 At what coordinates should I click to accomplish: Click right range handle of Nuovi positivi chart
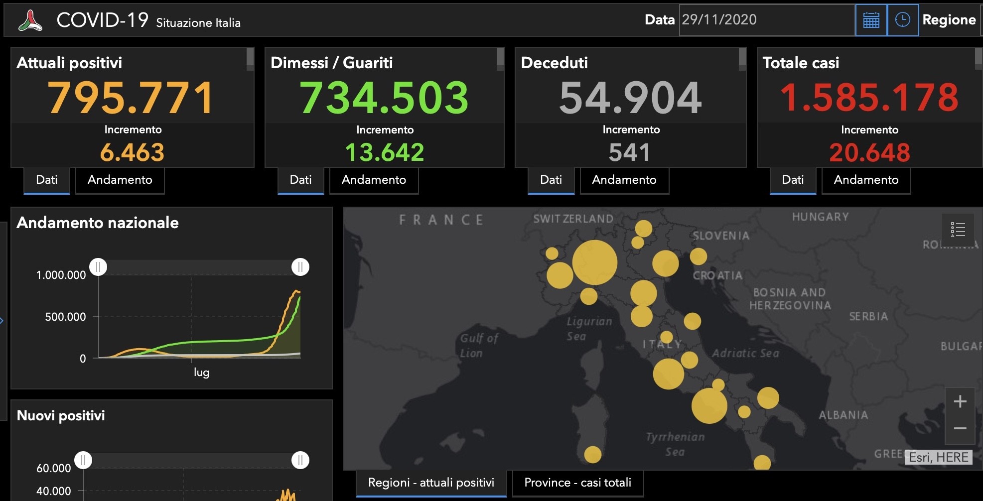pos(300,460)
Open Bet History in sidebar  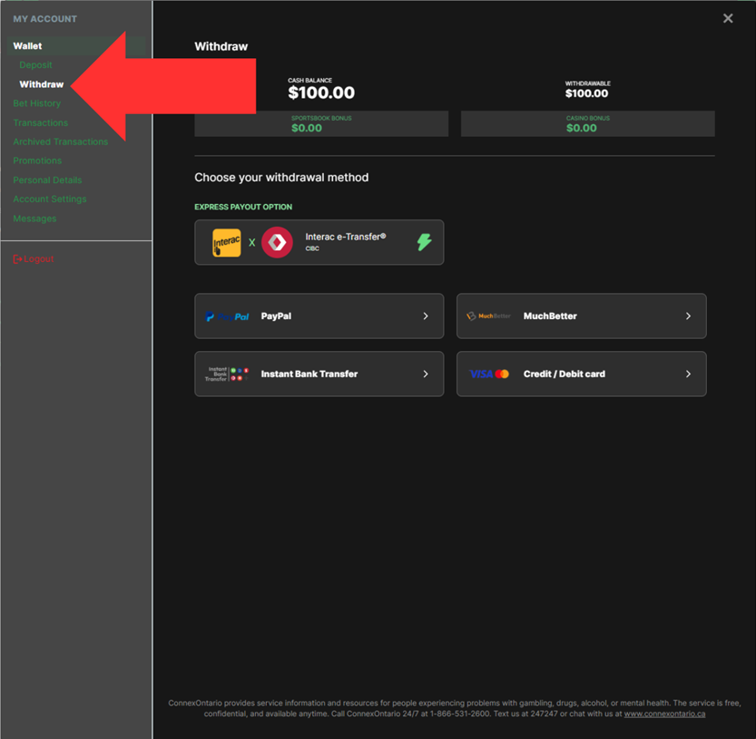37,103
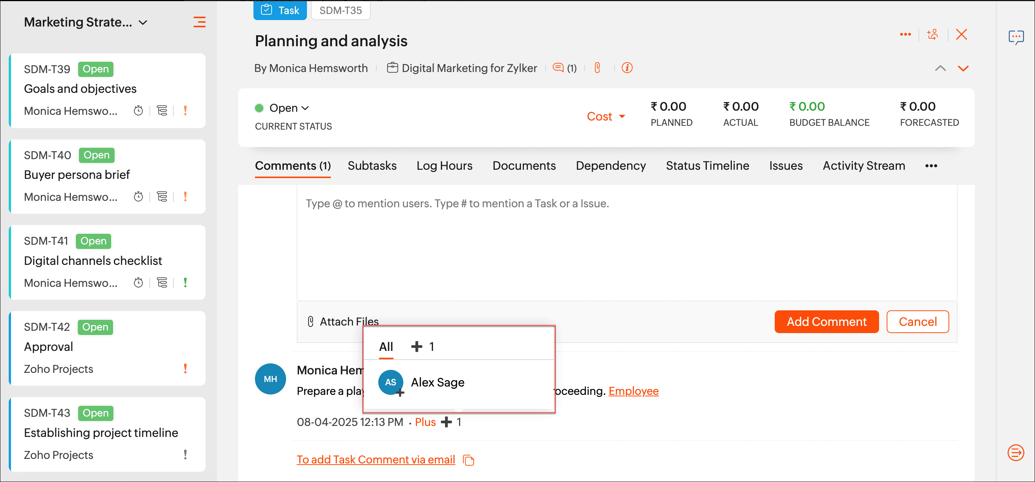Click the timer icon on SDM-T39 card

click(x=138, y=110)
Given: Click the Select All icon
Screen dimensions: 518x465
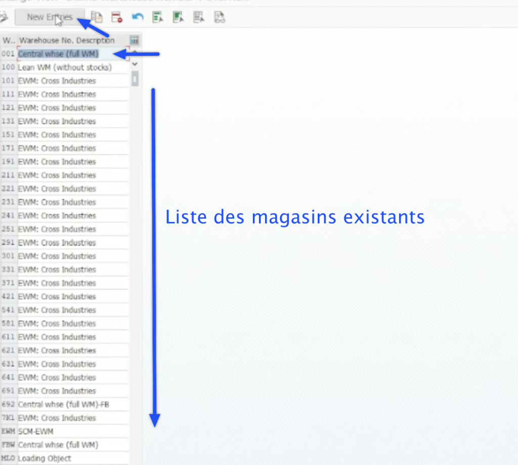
· · · · · · ·
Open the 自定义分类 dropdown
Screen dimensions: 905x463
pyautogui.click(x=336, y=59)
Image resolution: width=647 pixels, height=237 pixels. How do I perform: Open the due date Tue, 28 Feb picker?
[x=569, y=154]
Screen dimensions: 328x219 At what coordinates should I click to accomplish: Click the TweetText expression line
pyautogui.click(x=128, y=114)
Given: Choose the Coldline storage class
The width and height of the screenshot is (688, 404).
· · · · · · ·
### STATED GOAL
Pick out every line in the records above that contains the string "dimensions", and copy each of those lines. Case counts, so uppercase and lowercase letters must match.

### EXERCISE ANSWER
Screen dimensions: 518x465
Screen dimensions: 905x463
Screen dimensions: 328x219 At what coordinates should I click to accomplish: Click the TweetText expression line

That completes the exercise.